+++ Data for this exercise
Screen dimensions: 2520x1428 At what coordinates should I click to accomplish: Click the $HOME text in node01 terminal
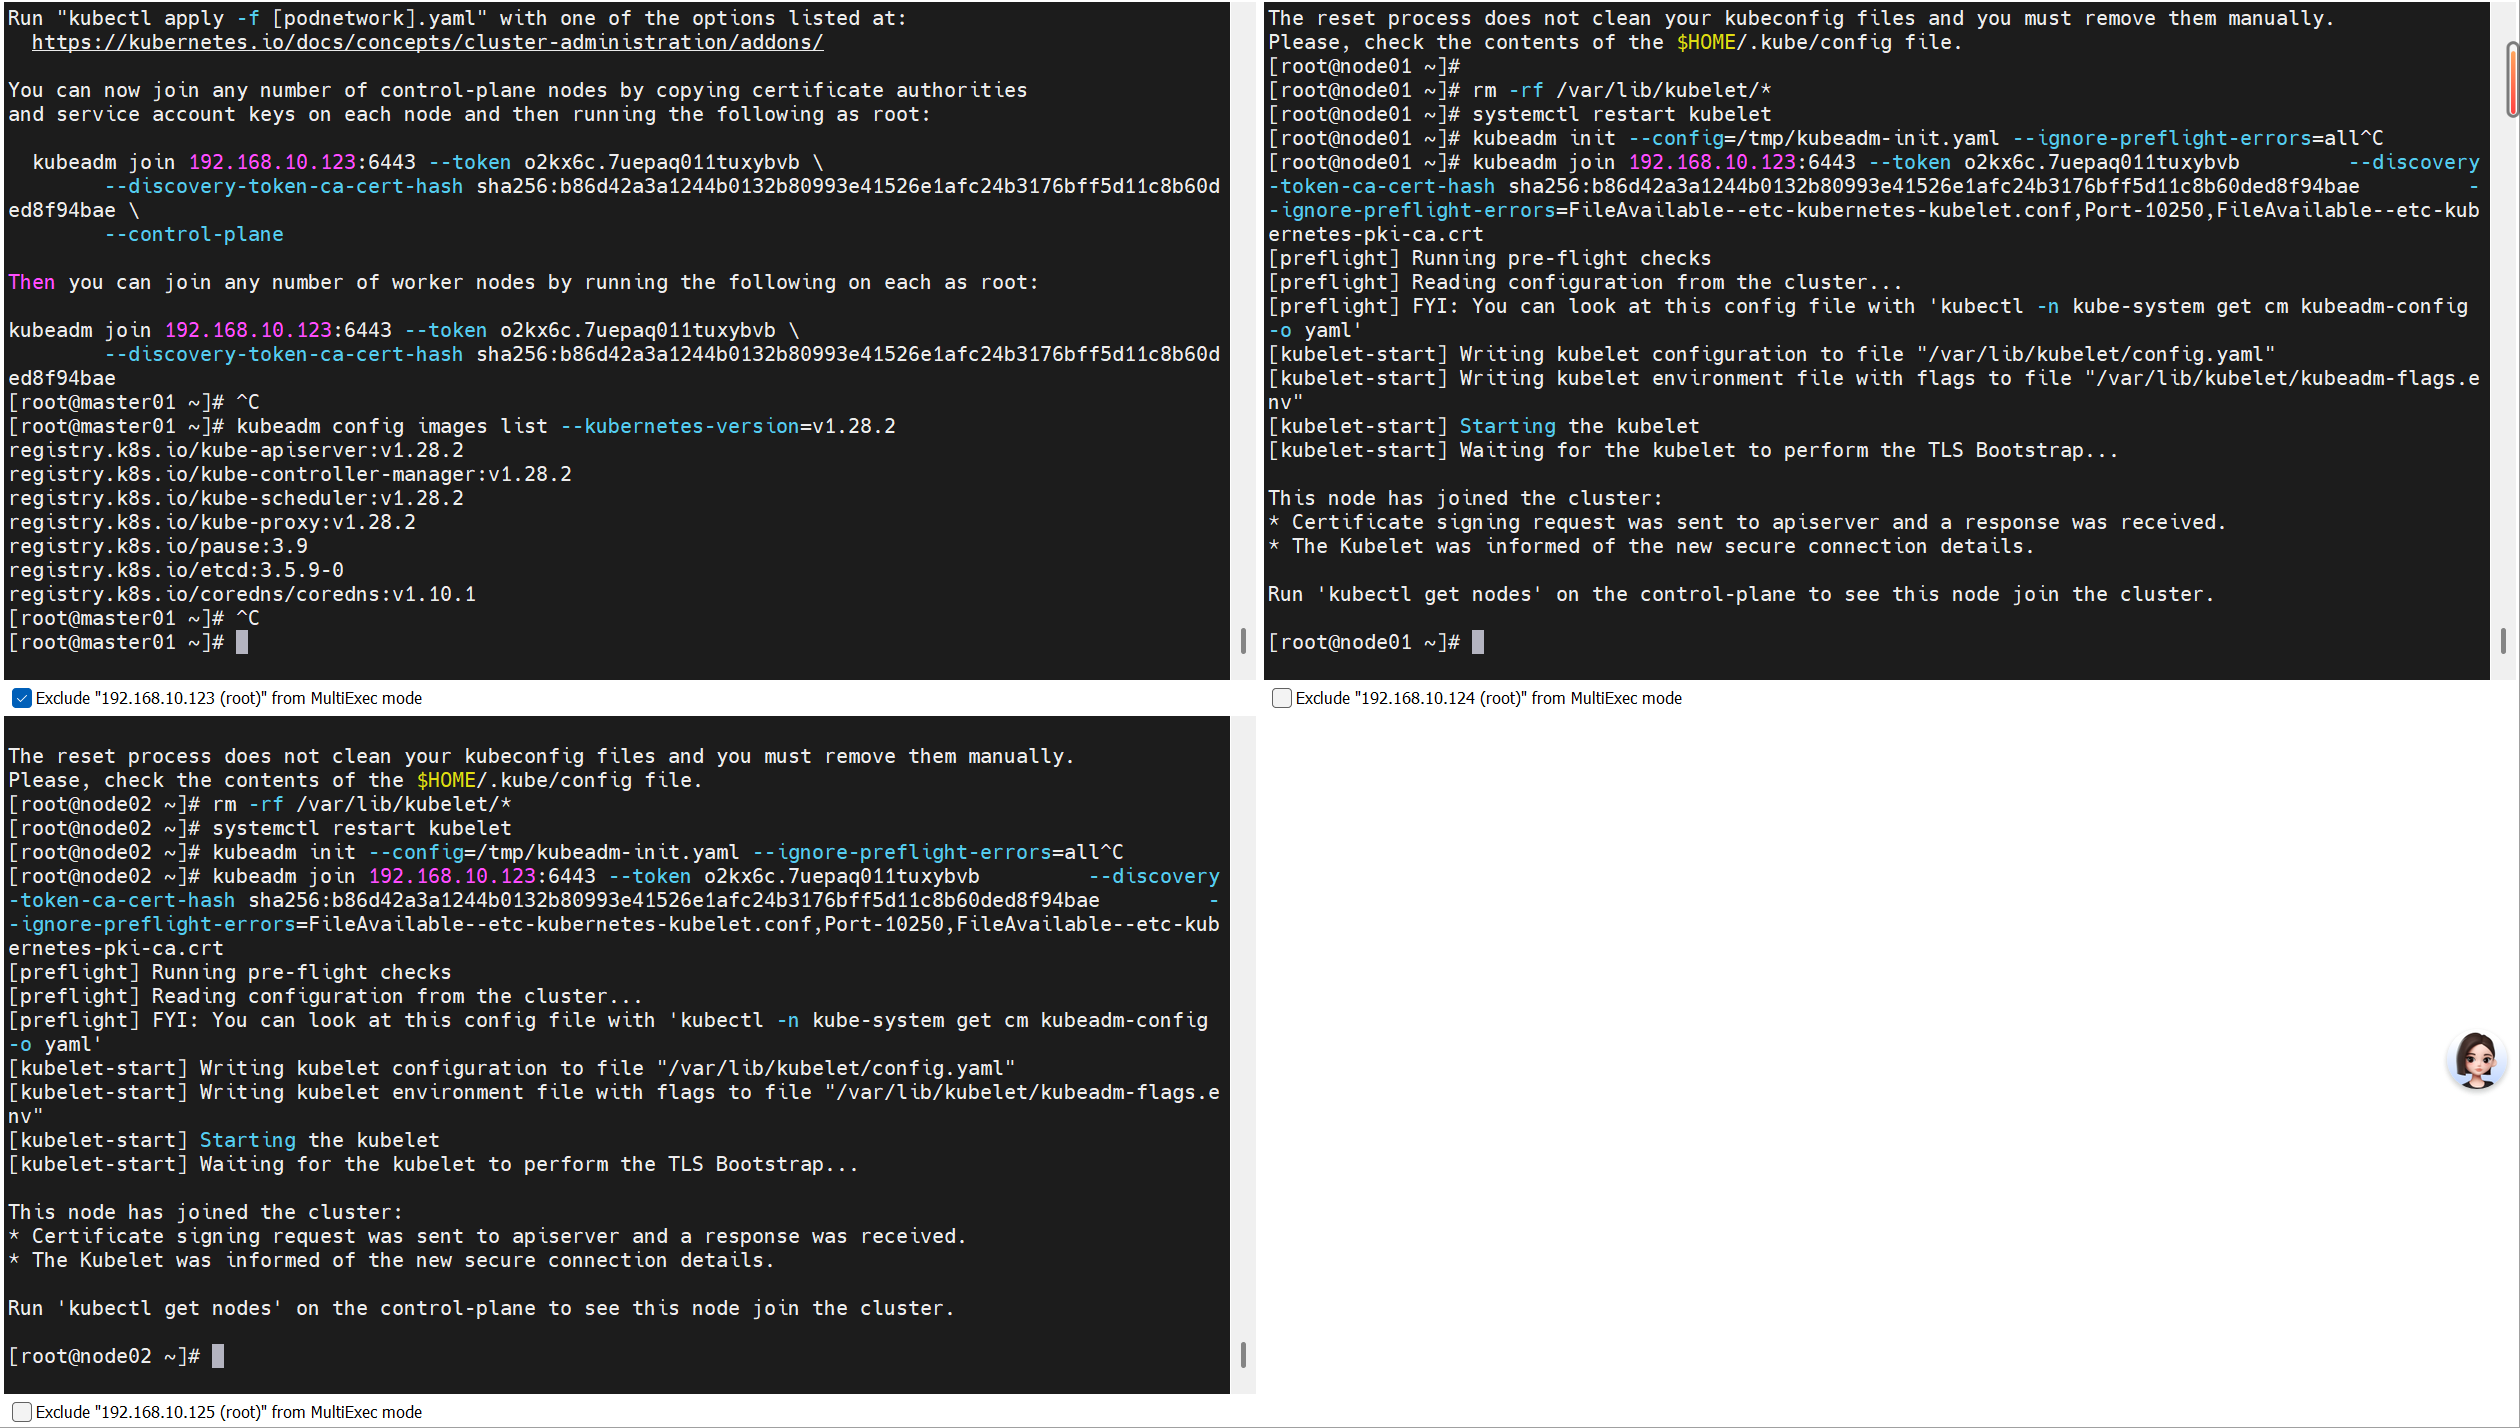click(1705, 42)
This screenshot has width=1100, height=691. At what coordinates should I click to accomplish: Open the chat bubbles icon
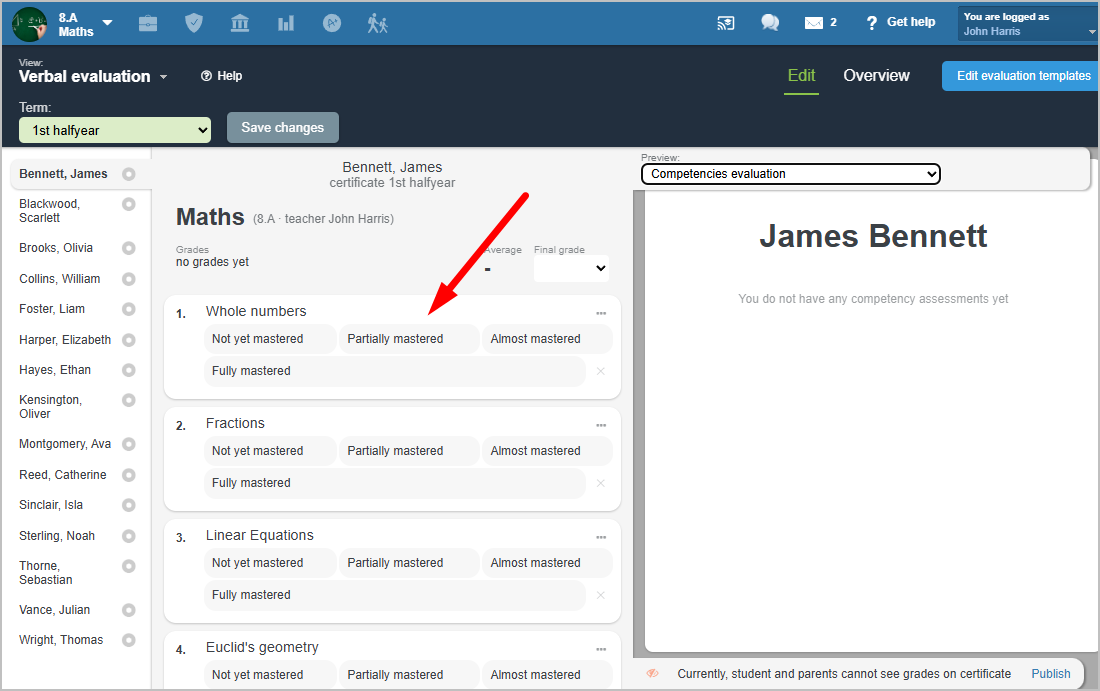(x=769, y=23)
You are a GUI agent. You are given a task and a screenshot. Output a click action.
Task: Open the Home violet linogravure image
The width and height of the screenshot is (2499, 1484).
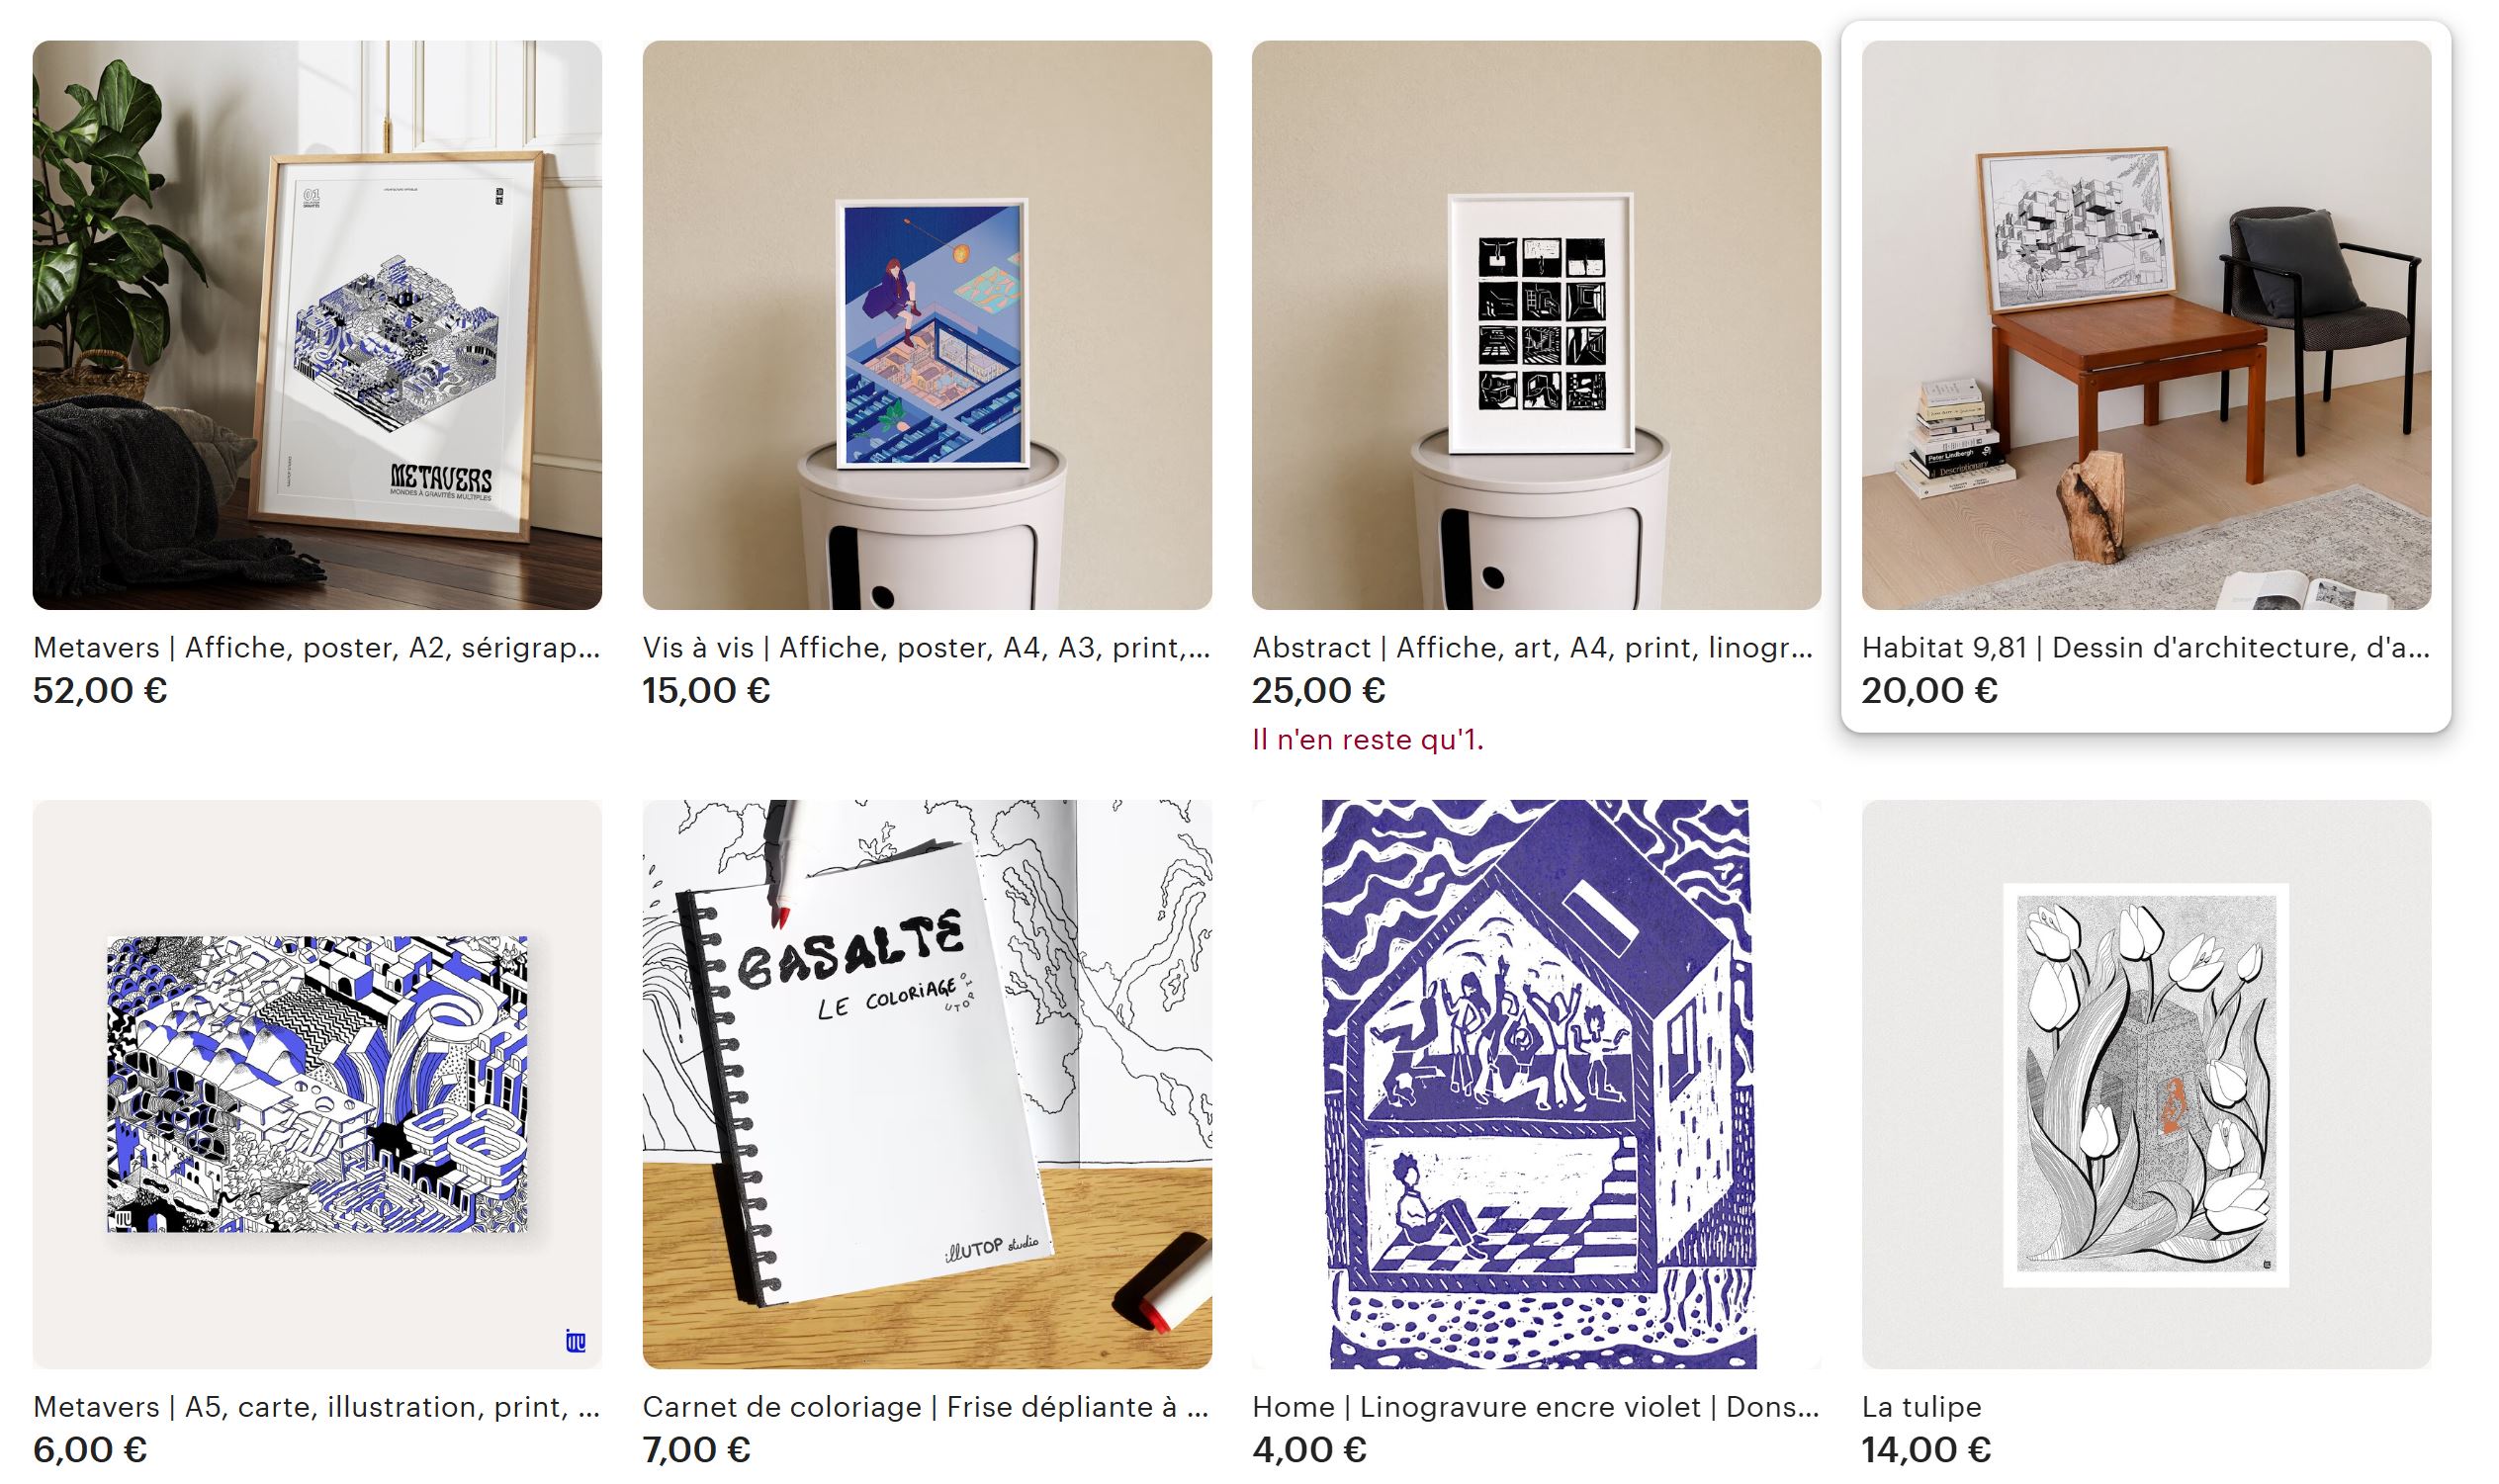click(1536, 1084)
++++++
- Directions:
Reproduce the records above verbatim, leaving out the pictures.

- Full response:
Screen dimensions: 2520x1428 At what coordinates should I click to accomplish: Click the $HOME text in node01 terminal
click(1705, 42)
This screenshot has width=1100, height=691. At what coordinates should I click to accomplish: Open the chat bubbles icon
(x=769, y=23)
You are a GUI agent. You are given a task and a screenshot. Output a click action.
Task: Open the Home violet linogravure image
The width and height of the screenshot is (2499, 1484).
click(1536, 1084)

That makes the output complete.